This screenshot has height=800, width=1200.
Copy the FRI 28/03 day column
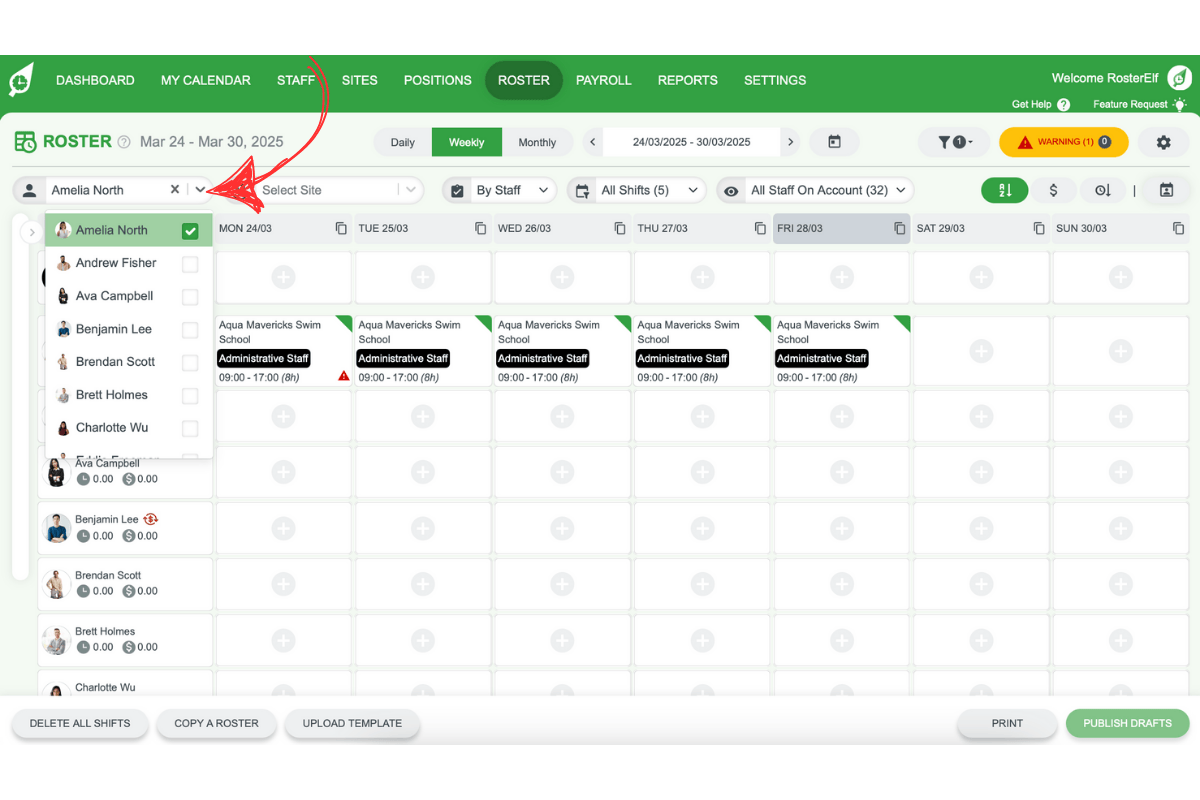897,228
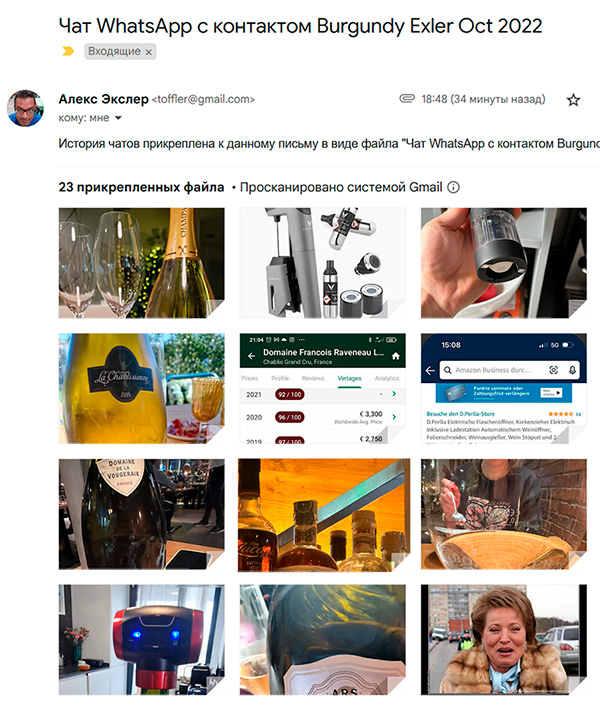600x705 pixels.
Task: Open the woman in fur coat image
Action: (504, 640)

━━━━━━━━

Problem details: Pictures omitted, give the entries again exactly.

Answer section:
This screenshot has height=800, width=1200.
Copy the FRI 28/03 day column
897,228
600x705 pixels.
Task: Open the woman in fur coat image
Action: (504, 640)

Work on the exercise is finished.